--- Task to carry out ---
Leave out every picture, and output exactly the lines from the line containing "This screenshot has height=812, width=1503." through the last line of the data.

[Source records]

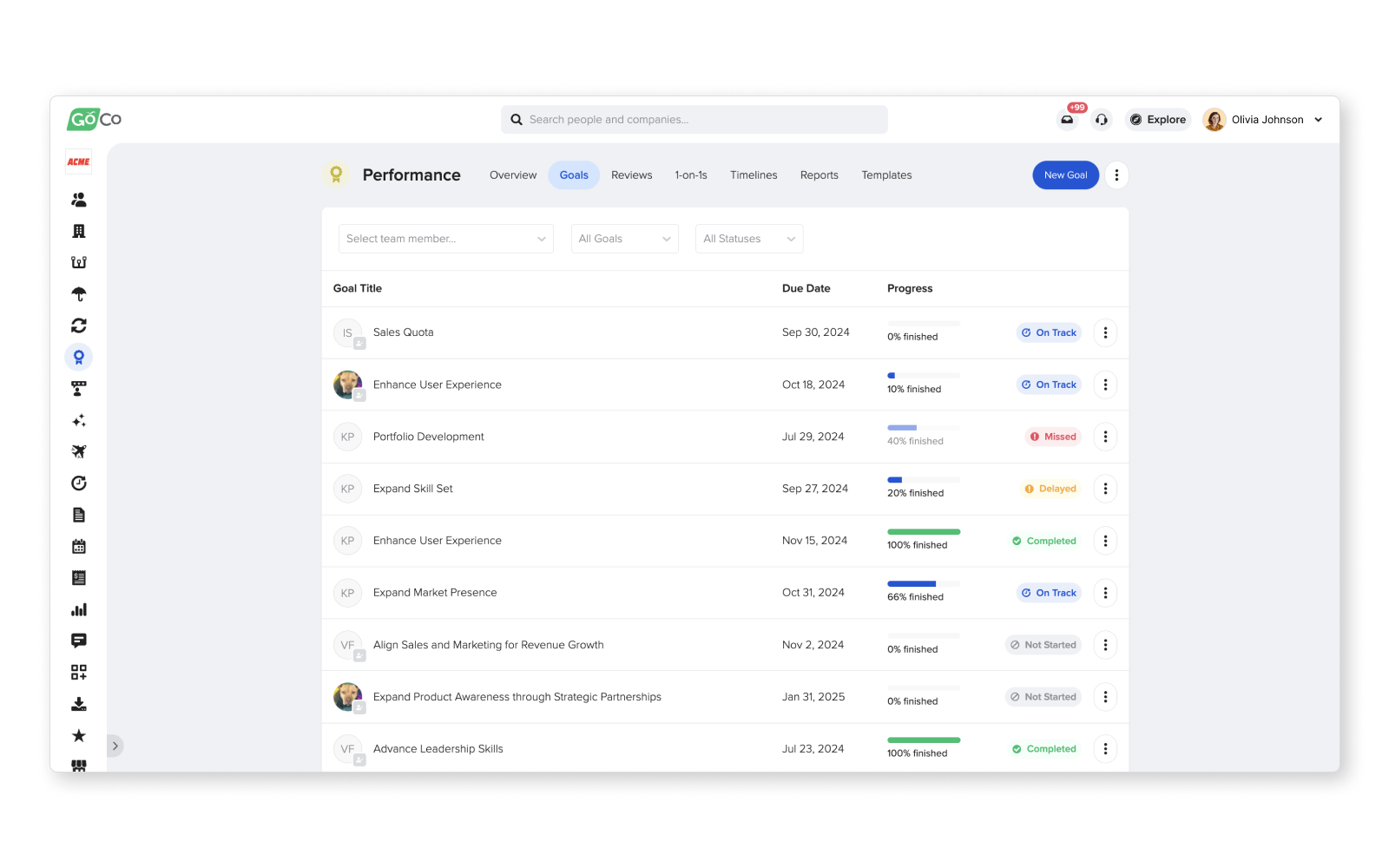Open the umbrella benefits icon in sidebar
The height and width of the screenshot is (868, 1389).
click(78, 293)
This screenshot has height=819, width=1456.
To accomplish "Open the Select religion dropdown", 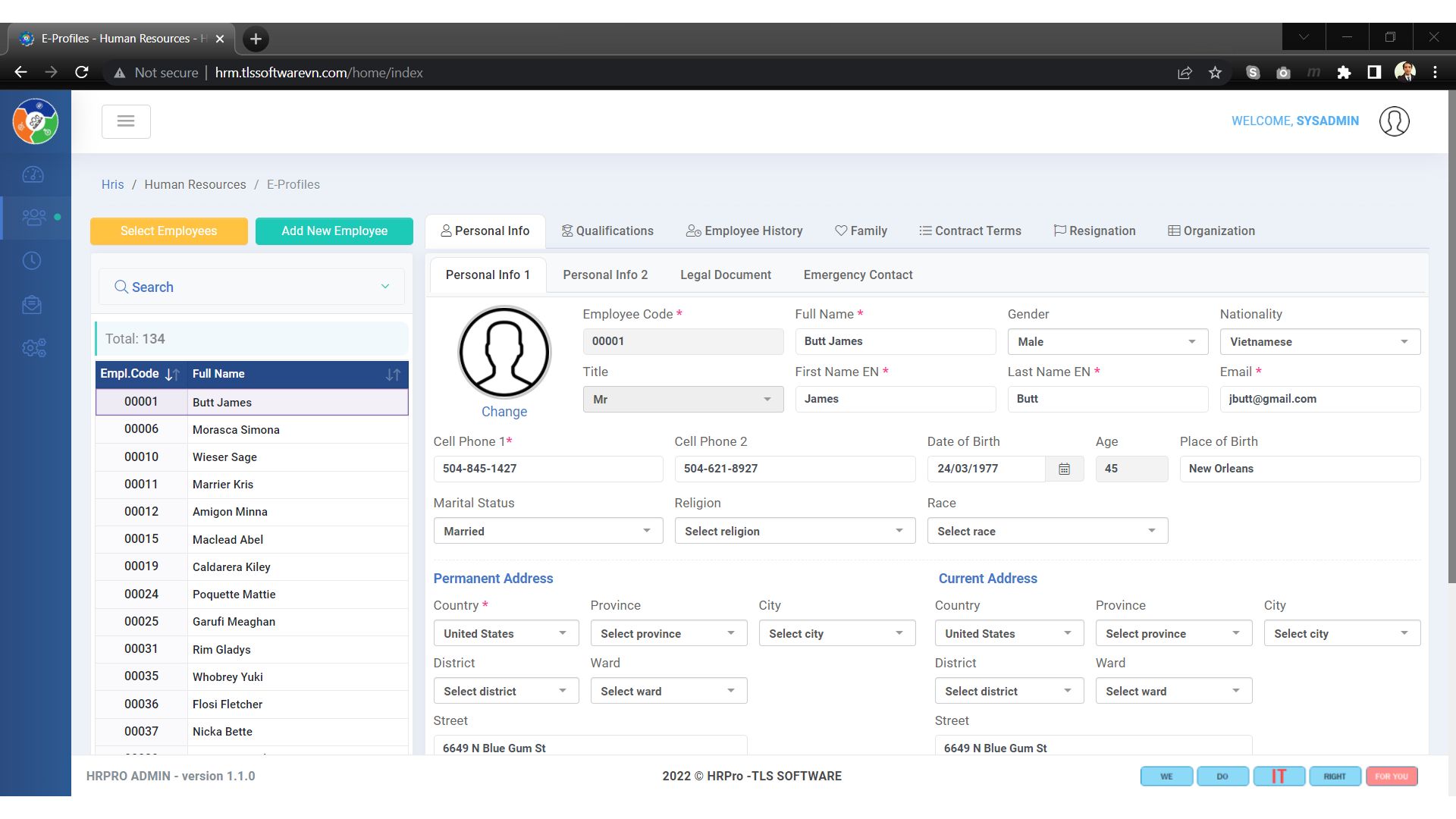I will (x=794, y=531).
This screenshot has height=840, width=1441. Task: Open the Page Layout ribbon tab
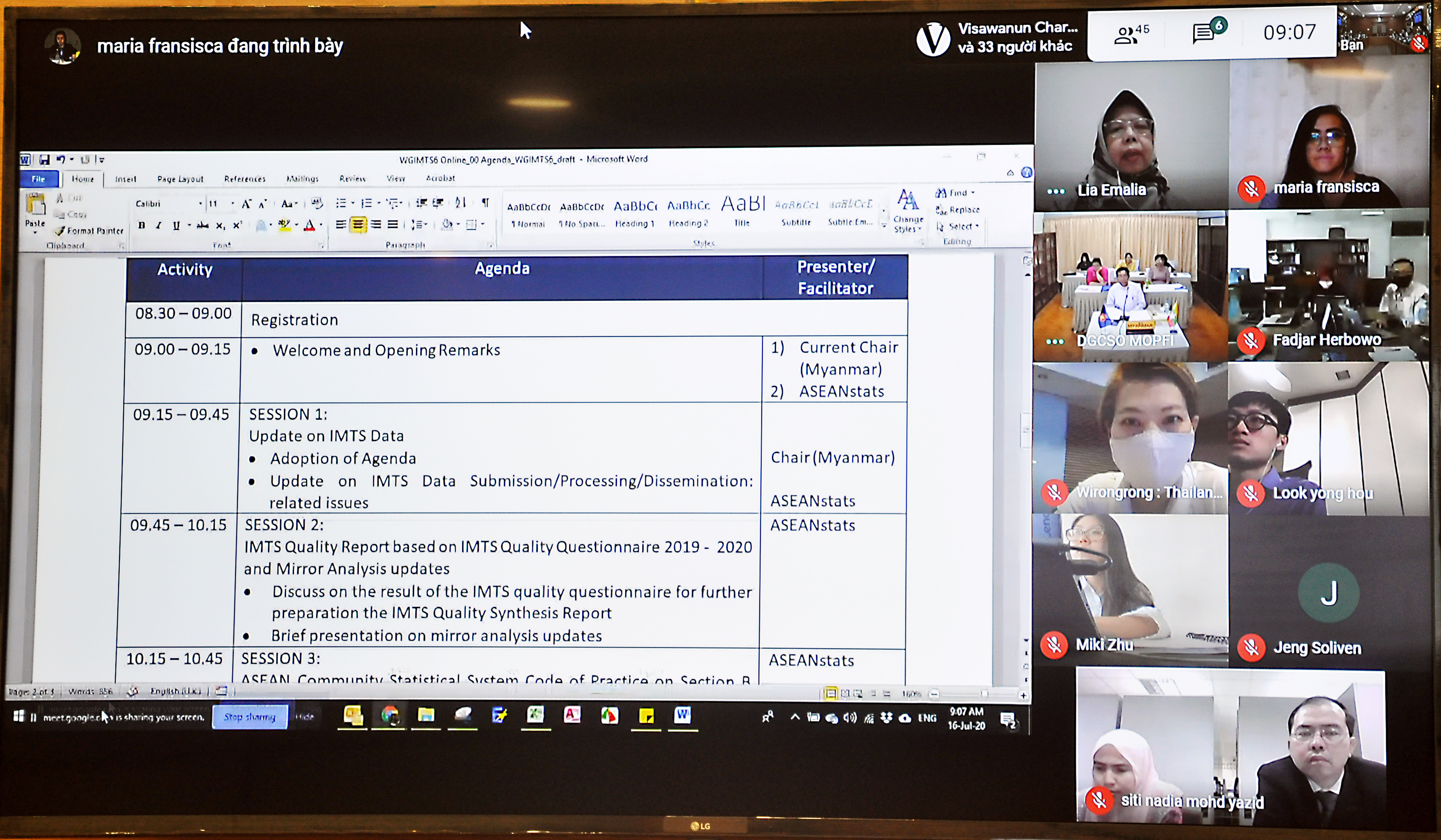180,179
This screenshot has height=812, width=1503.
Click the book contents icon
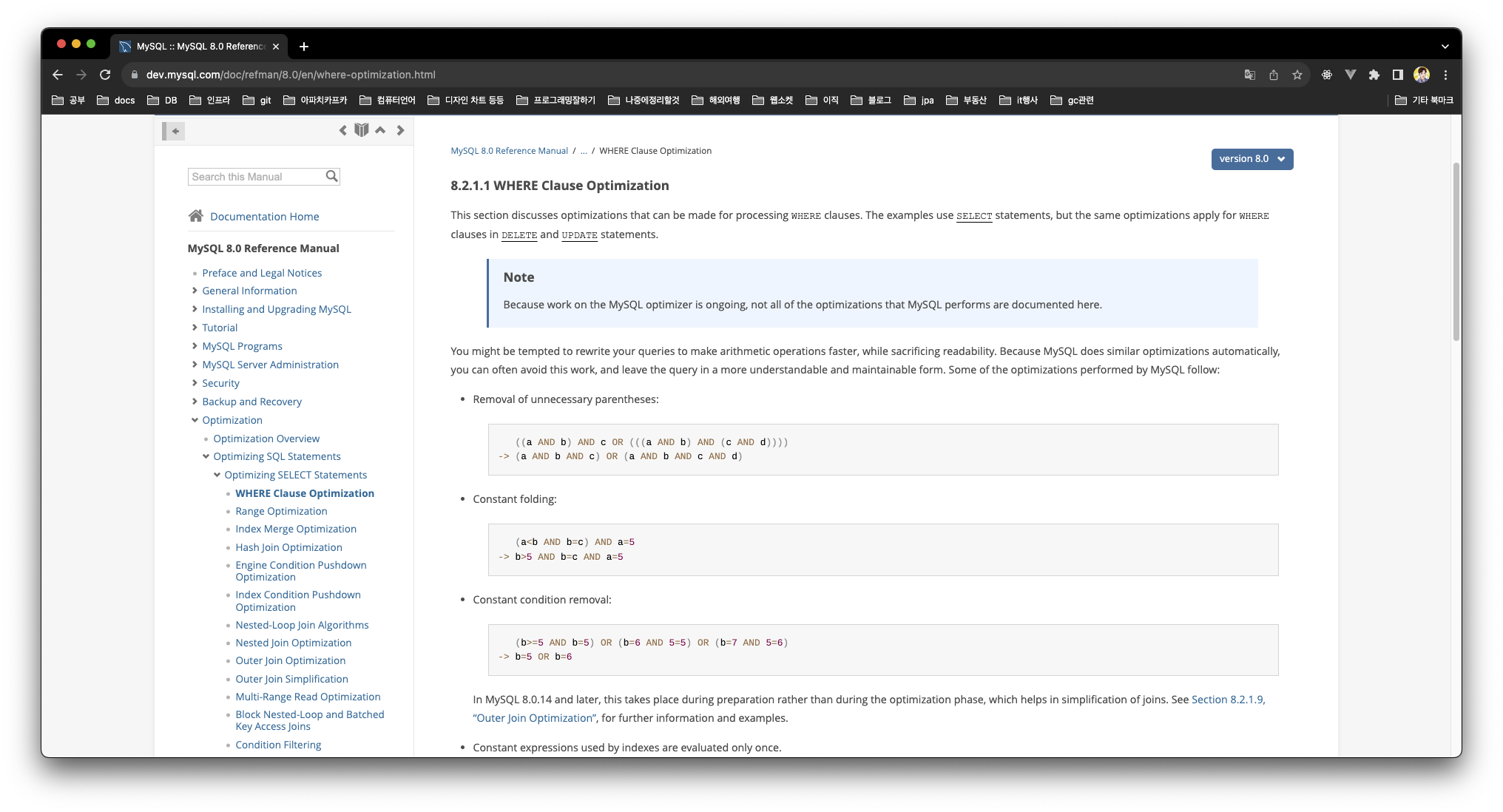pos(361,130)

--- Result of this exercise ---
This screenshot has height=812, width=1503.
Click the book contents icon
pos(361,130)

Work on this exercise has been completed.